Any complex waveform (sequence of numbers) can be mathematically decomposed into a sum of sine waves of different amplitudes and frequency: this includes hissing and crashing sounds that you don't think of as having periodic vibrations. The analysis is based on dividing the possible frequencies into an even number of frequency bands that is a power of 2 (it is possible but much slower to divide the frequency range into e.g. 287 bands).
Certain kinds of sounds (vowels especially) have repeated high-amplitude sections at multiples of F0 (the number of interest here), for example 150, 300, 450, 600... and these are the "harmonics". If you look at a "spectral slice" of a sustained vowel, you see a bunch of spikes and valleys – the spikes are at that harmonic frequency, the valleys are the other stuff. Often, the spikes and valleys become indistinguishable mush. F0 is the first of those harmonics – it's the thing that other harmonics are multiples of.
This way of talking about frequency and harmonics is appropriate for vowels, but not for fricatives like [s] and [z]. The reason why this works for vowels is that the vocal folds vibrate (more or less) regularly during the production of the vowel. Therefore, there is enough of a repeating signal that you can sensibly ask "how often does this pattern repeat in a given period of time?". If the vocal folds don't vibrate, or vibrate chaotically, you can't answer the question.
Computing F0 presupposes that you are looking at a vowel-like sound that has regular harmonics. The idea of the computation is based on the fact that the shape of the waveform (during the vowel) will have a characteristic shape that repeats, and the rate of repetition is the frequency information that you seek. The actual computation requires / allows you to specify certain properties, the most important of which is having a good guess what the value of F0 is likely to be (80 vs. 500). There are points at which a vowel is so irregular in its production that you cannot meaningfully compute F0. It is a classical phonetic learning technique to look at a narrow band spectrogram where you can see the horizontal stripes, count 10 up, get the frequency of that harmonic, then divide by 10 to get F0. But I don't think that technique is used much in practical applications.
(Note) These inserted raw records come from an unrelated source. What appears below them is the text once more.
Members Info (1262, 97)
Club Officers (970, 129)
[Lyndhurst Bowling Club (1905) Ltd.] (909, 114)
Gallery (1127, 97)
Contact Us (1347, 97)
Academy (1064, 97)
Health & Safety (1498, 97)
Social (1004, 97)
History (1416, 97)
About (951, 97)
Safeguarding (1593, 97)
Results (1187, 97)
The underlying mathematical theory is that the speech signal has two source of energy: air pulsing through the glottis roughly in the shape of a triangular wave which provides most of the energy, and lower-amplitude turbulent noises where air passes through narrow channels (created by the tongue). Other factors about the cavity above the glottis shape that buzzing triangular wave into things that sound like vowels. Computation of F0 simply asks, how often does the triangular shape repeat itself. Computation of the amplification vs. suppression of some of those harmonics is a separate process.
In my opinion it is a mistake to say that the vocal folds are vibrating at 100 Hz as well as 200 Hz and 300 Hz – that's a contradiction. Instead, the vocal folds are simply vibrating at 100 Hz, and you can directly measure that. The result of that vibration is an acoustic waveform that can be mathematically decomposed into amplitude-at-frequency information. If the signal contains information up to 10,000 Hz, you can divide the amplitude information into 2 frequency bins, or 4, or 16... the larger the number, the more precise the frequency calculation. Typically (the user can use atypical settings for the calculation), there is some low amplitude number assigned to frequency range 1, 2 and so on and then as you approach F0 or a multiple of F0, amplitude rises, then falls after that peak. The peak is a "harmonic".
TL;DR – it's about the mathematical analysis of complex waveform, as first understood by Joseph Fourier.